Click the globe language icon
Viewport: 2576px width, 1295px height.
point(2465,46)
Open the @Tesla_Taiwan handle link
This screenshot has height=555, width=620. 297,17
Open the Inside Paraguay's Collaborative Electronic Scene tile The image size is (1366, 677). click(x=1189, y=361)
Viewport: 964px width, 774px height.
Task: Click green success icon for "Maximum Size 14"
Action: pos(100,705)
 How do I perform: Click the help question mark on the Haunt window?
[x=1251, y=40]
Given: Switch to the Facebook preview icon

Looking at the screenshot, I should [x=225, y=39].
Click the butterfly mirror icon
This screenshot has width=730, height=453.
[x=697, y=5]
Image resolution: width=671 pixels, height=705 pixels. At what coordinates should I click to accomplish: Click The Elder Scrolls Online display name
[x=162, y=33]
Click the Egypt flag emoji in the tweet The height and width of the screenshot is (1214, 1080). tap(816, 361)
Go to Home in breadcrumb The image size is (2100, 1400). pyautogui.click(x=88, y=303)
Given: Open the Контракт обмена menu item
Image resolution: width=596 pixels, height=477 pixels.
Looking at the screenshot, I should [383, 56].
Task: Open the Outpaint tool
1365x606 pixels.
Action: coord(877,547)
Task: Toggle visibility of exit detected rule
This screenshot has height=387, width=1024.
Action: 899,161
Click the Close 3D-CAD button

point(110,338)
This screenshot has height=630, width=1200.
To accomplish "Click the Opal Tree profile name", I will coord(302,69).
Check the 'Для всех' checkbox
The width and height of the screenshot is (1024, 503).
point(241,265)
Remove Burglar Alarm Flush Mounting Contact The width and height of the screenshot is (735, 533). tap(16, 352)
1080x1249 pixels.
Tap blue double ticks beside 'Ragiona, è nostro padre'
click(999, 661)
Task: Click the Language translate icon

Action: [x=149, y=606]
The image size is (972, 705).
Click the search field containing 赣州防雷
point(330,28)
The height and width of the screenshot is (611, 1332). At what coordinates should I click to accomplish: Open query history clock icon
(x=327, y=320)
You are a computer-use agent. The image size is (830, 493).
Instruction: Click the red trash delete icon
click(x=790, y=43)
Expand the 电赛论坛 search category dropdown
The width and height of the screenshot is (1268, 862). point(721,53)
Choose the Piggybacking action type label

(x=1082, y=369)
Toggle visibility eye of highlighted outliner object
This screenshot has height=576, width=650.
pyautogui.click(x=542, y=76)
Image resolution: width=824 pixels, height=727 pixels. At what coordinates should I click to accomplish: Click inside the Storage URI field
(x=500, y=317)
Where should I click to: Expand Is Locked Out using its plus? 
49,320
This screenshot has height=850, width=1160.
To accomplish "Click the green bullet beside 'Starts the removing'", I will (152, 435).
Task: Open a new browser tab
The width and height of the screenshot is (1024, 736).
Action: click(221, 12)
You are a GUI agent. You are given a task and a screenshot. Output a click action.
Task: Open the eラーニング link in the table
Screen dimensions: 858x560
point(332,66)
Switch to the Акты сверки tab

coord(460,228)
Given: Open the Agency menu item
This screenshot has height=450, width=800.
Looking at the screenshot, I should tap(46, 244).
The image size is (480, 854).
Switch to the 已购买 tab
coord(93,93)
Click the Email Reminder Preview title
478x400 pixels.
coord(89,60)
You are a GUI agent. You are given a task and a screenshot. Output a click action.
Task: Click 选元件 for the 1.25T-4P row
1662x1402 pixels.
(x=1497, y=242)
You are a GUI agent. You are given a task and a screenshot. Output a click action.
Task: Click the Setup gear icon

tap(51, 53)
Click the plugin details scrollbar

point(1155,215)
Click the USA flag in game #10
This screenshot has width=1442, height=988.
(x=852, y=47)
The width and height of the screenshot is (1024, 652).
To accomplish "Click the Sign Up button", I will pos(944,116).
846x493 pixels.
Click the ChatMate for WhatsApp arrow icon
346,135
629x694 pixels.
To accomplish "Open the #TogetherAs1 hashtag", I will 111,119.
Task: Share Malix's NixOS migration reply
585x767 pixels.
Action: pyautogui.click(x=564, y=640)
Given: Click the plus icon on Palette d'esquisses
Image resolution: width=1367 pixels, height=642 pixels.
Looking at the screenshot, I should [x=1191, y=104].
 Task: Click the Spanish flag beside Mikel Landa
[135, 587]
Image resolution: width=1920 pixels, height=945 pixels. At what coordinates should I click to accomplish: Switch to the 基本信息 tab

■ **TASK GOAL**:
Using the entries above, repeat only the lines from the one containing "Task: Click the Setup gear icon" through the one containing "629x694 pixels.", end lines included.

■ **SOLUTION BELOW**:
Task: Click the Setup gear icon

tap(51, 53)
Click the plugin details scrollbar

point(1155,215)
Click the USA flag in game #10
This screenshot has width=1442, height=988.
(x=852, y=47)
The width and height of the screenshot is (1024, 652).
To accomplish "Click the Sign Up button", I will pos(944,116).
846x493 pixels.
Click the ChatMate for WhatsApp arrow icon
346,135
629x694 pixels.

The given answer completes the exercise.